Le rêve, pas celui de vivre ailleurs. Le rêve où l’on transgresse toutes les règles. Flux migratoires oniriques. La langue n’existe plus. On devient ce qui est nous, ailleurs. Entre le panneau MAPUETOS et ma balade hier après-midi dans Asilah, les remparts, les jeunes qui plongent dans la mer, les autres qui fument du shit, les vieux qui vendent des paquets de mouchoirs pour ne plus pleurer, le monde est plus irréel qu’il n’y paraît, les terres moins éloignées, les rêves si identiques : survoler les villes, se perdre dans un labyrinthe, tués par des inconnus ou par une armée. Dans les rêves, les frontières ne sont pas définies. Endormis, nous vivons de nombreuses vies que nous reproduisons parfois sur des toiles.
Je n’ai jamais su ce qu’il y avait
derrière le panneau MAPUETOS.
Je veux comprendre ce qu’il y a de l’autre côté de cette montagne.
Je repars dormir.
Rêver.
(1) Kaïsse Ben Yahia
Biographie
Kaïsse Ben Yahia est poète, musicien et penseur, dont l’œuvre s’enracine profondément dans les valeurs et la sagesse du soufisme. Ingénieur en chimie nucléaire de formation, il a également exercé d’importantes responsabilités dans les domaines de la communication et de la gestion, notamment dans le monde de la finance et en tant que Chargé de mission au Cabinet Royal. Sa poésie, traversée par une sensibilité soufie assumée, explore les territoires de l’amour universel, de l’harmonie et de la quête de la vérité intérieure. Dans son recueil Patch-Words - L’amour émoi, il développe une écriture dite «éruptive», où le verbe jaillit avec intensité pour traduire l’émotion brute et l’élan spirituel, dans un écho contemporain aux grandes voix de la poésie soufie classique. Musicien passionné, particulièrement attiré par le jazz et ses libertés, Kaïsse Ben Yahia se situe à la croisée des chemins entre modernité et tradition spirituelle. Son œuvre invite à une réflexion sensible sur l’amour, la spiritualité et l’art, envisagés comme des voies privilégiées de reliance à soi, aux autres et au divin.
Ce portrait a été écrit et lu dans le cadre de la 15ᵉ édition du Symposium International d’Art Contemporain d’Asilah (Maroc), le samedi 23 mai 2026 à 18h30 à la Maison d’Art Contemporain d’Asilah (MAC.A).
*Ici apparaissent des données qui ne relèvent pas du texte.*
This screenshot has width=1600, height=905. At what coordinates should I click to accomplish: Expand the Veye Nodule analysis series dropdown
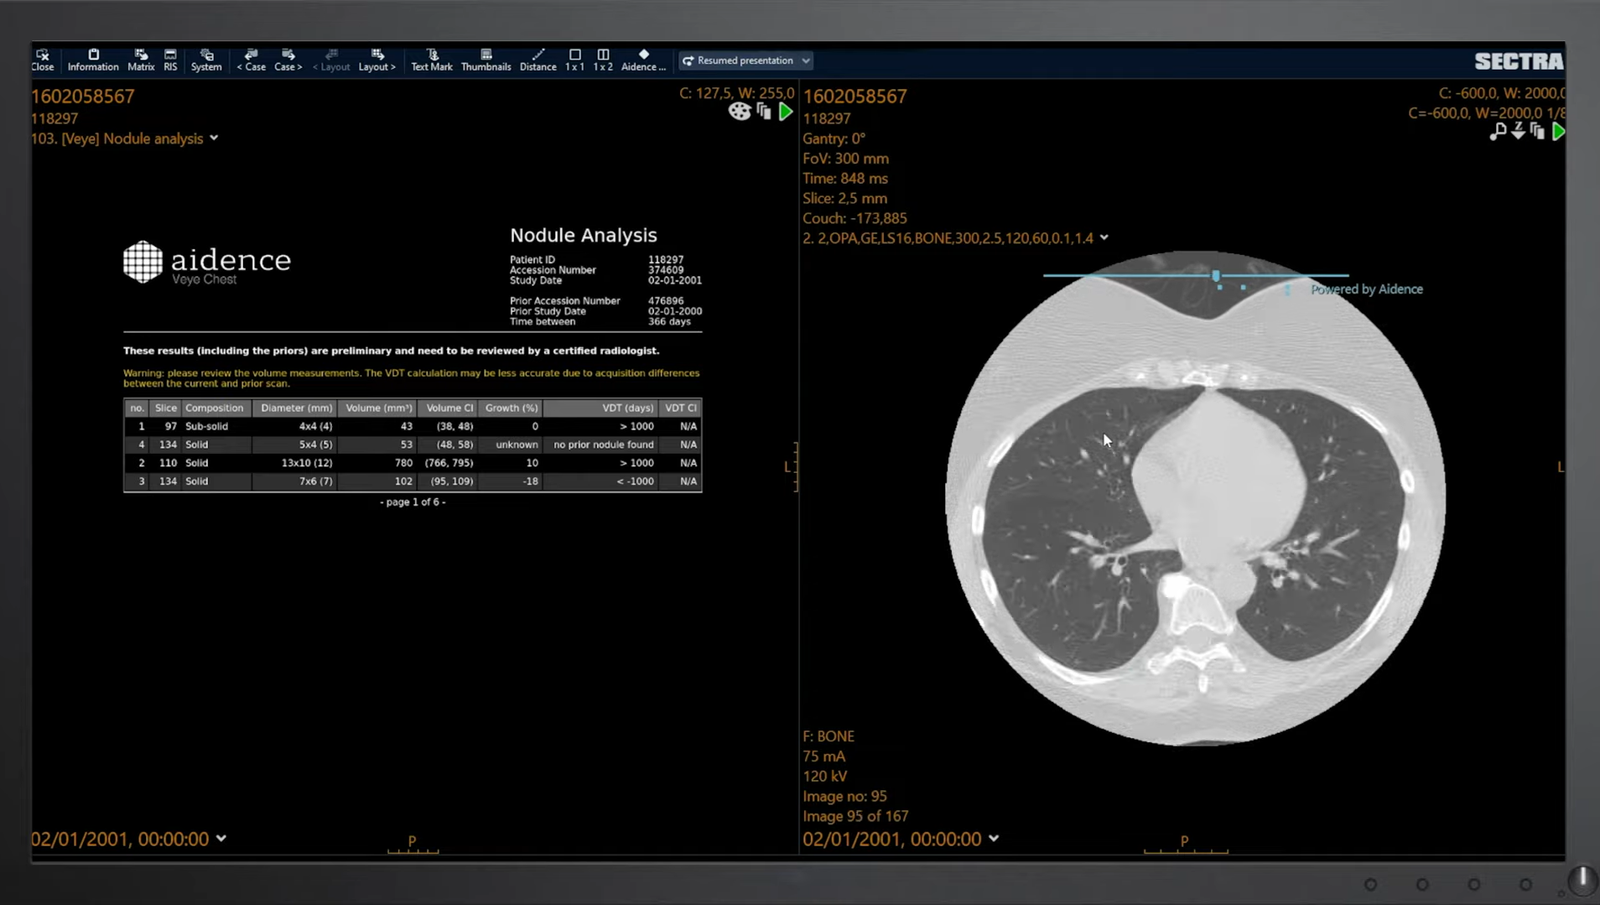click(x=214, y=139)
La Fédération Wallonie-Bruxelles était l’invitée d’honneur. Une résidence artistique a réuni six artistes marocains et cinq artistes issus de la Fédération Wallonie-Bruxelles du 17 au 23 mai 2026. Plusieurs artistes de la Fédération Wallonie-Bruxelles et du Royaume du Maroc ont pris part à cet événement, parmi lesquels : Moustapha Zoufri, Mohamed Rachdi, Priscilla Beccari, Amal Bachir, Douglas Eynon, Charaf El Gharnati, Loup Lejeune, Ikram Kabbaj, Clyde Lepage, Mohamed Anzaoui et Narjisse El Joubari. Le texte a été lu en présence de monsieur Kaïsse Ben Yahia et madame Chiraz el Fassi, Déléguée Wallonie-Bruxelles à Rabat.